(Saved entries)

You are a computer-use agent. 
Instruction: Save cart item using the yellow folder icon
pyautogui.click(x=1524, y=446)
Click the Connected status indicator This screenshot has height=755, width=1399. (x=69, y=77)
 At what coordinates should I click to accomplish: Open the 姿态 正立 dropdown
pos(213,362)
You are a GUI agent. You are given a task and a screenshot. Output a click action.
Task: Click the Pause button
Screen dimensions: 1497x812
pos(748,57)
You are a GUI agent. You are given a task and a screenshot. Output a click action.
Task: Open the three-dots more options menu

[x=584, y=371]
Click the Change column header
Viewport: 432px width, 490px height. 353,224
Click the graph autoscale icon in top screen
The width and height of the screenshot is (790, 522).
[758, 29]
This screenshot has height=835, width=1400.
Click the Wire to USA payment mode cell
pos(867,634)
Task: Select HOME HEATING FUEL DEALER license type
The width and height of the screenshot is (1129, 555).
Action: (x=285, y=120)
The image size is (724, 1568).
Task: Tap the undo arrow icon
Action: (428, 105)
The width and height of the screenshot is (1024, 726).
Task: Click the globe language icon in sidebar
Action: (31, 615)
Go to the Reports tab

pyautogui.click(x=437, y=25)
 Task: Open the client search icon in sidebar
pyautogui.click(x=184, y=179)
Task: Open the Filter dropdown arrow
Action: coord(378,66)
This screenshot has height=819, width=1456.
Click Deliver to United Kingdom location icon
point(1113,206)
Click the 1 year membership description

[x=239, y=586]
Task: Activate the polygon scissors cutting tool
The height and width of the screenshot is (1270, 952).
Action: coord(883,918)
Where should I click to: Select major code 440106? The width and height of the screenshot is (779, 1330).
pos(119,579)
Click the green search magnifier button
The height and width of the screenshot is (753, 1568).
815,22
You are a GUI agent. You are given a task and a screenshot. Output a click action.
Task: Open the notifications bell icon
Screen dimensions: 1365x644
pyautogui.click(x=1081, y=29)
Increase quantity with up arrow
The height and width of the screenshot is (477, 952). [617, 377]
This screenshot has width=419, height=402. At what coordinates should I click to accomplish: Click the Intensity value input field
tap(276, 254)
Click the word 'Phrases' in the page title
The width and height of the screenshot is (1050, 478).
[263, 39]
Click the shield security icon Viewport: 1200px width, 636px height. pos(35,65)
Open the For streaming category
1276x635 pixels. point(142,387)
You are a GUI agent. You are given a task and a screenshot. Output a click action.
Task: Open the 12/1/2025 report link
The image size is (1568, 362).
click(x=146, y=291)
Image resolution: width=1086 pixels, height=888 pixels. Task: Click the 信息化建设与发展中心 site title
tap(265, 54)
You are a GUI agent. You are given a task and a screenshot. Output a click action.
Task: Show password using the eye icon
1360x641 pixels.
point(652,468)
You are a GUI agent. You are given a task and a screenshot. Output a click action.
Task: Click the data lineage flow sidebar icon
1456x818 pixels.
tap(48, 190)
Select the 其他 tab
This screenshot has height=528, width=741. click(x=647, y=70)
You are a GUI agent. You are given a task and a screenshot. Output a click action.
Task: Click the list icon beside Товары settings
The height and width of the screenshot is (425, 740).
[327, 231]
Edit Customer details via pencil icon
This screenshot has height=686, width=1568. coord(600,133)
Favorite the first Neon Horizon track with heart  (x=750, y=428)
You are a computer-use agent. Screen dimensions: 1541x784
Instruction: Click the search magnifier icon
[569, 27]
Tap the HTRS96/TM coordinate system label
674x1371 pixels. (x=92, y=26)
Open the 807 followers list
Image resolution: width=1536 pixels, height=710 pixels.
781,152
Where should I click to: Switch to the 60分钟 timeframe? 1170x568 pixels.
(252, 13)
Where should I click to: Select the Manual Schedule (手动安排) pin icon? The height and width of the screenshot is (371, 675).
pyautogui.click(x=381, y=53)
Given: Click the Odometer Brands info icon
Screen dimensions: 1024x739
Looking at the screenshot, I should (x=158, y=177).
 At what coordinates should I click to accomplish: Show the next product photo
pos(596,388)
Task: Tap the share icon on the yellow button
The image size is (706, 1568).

### Task instructions
The word "computer" may appear in several lines of the data; copy every line where it does.

### Answer to the problem
You are a computer-use agent. 
You are a computer-use agent. Screen dimensions: 1541x784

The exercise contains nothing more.